Mountain in Alaska, United States

Mount Doonerak is a 7457 ft mountain summit in Alaska, United States.

== Description ==
Mount Doonerak is the third-highest point in the Endicott Mountains which are a subrange of the Brooks Range. It is set 32 mi southeast of Anaktuvuk Pass in Gates of the Arctic National Park and Preserve. It ranks as the fourth-highest summit within the park, and is one of the most popular climbing areas in the park. Precipitation runoff from the mountain drains north into the North Fork Koyukuk River. Topographic relief is significant as the summit rises approximately 5457 ft above the North Fork Koyukuk in 2 mi. The nearest city is Fairbanks, 225 mi to the south-southeast.

==History==
The mountain was discovered and named in 1929 by Bob Marshall who called it "Matterhorn of the Koyukuk." Later, he renamed it Doonerak after miscalculating the elevation as more than 10,000 feet and believing it was the tallest peak in the Arctic of Alaska.
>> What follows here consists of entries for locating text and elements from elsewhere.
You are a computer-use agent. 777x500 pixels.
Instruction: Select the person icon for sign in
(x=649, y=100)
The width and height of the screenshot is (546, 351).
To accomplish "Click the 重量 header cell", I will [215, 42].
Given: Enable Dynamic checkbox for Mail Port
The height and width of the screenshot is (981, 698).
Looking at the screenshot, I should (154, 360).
Marshall described the mountain as, a "towering, black, unscalable-looking giant, the highest peak in this section of the Brooks Range." The name Doonerak is taken from an Iñupiat word which means "a spirit" or "a devil." The mountain's toponym was officially adopted in 1932 by the United States Board on Geographic Names.
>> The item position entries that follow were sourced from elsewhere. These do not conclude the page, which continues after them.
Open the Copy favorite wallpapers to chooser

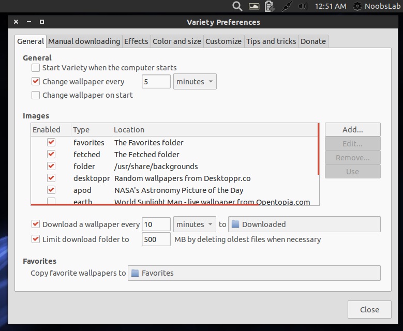(254, 273)
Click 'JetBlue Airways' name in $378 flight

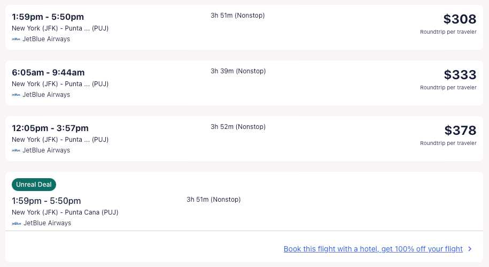[x=46, y=150]
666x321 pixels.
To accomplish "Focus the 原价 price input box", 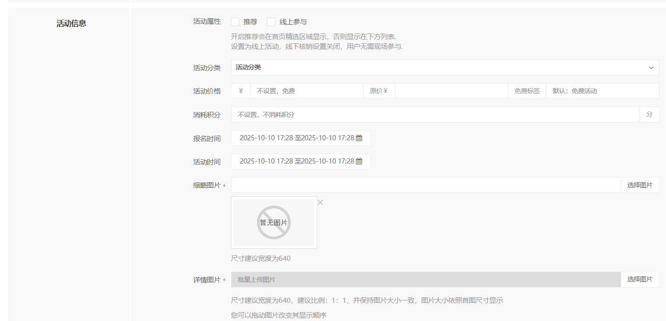I will click(x=451, y=91).
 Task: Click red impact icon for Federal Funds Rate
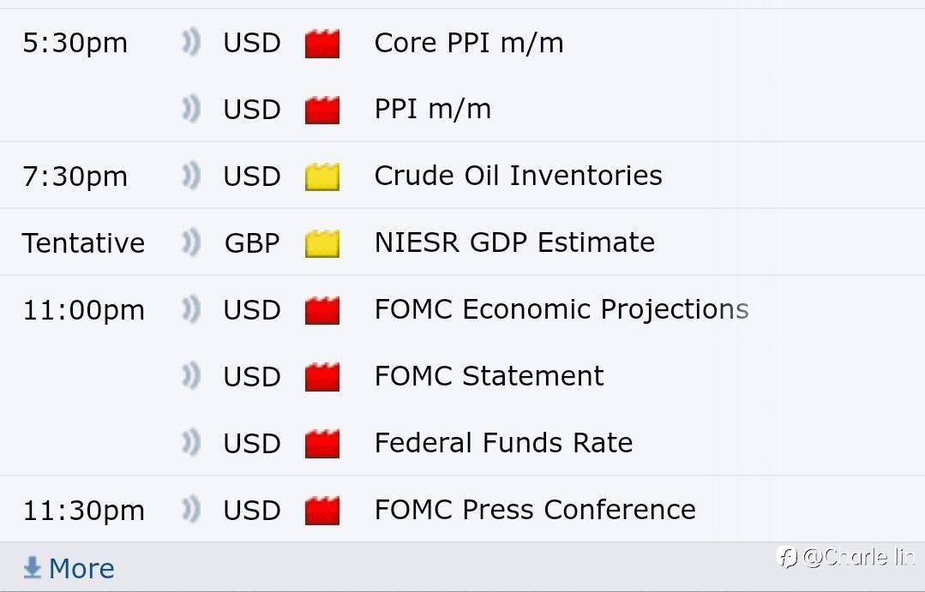coord(322,445)
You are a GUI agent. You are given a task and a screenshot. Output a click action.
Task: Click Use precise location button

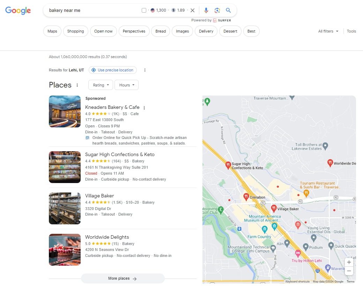pyautogui.click(x=112, y=70)
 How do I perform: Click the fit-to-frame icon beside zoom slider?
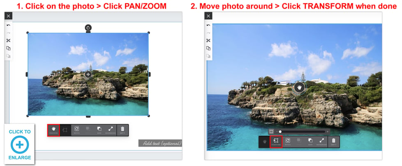pyautogui.click(x=271, y=131)
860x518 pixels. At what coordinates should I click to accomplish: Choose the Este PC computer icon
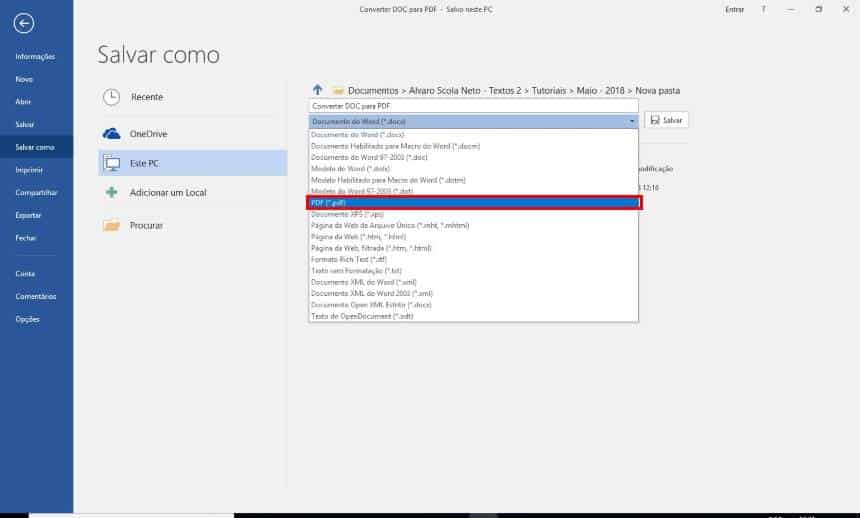(112, 162)
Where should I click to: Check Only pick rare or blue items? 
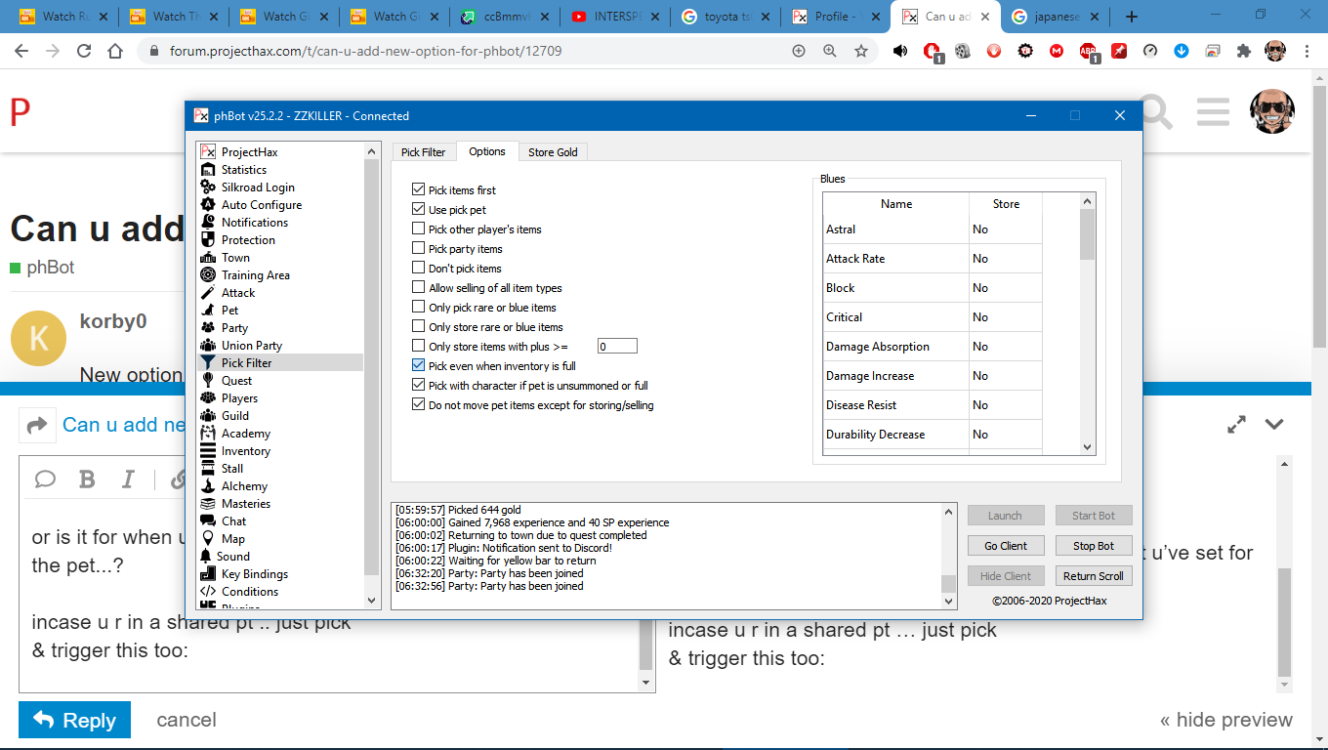click(x=419, y=308)

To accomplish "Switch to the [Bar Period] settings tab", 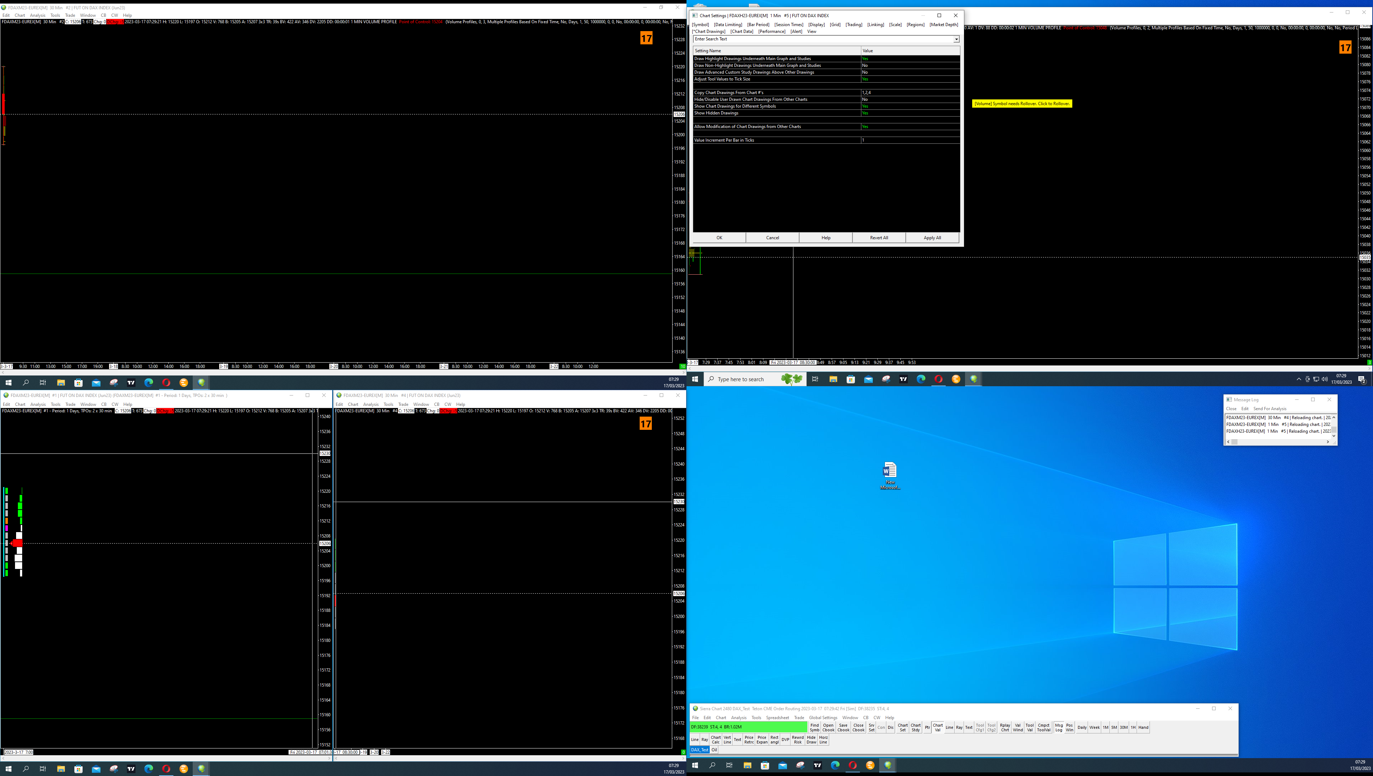I will [x=758, y=25].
The first ascent of the summit was made on June 30, 1952, by George W. Beadle, Alfred Tissières and Gunnar Bergman via the Southeast Ridge.

== Climate ==
According to the Köppen climate classification system, Mount Doonerak is located in a tundra climate zone with cold, snowy winters, and cool summers. Winter temperatures can drop below −20 °F with wind chill factors below −30 °F. This climate supports a small glacial remnant on the peak's north slope.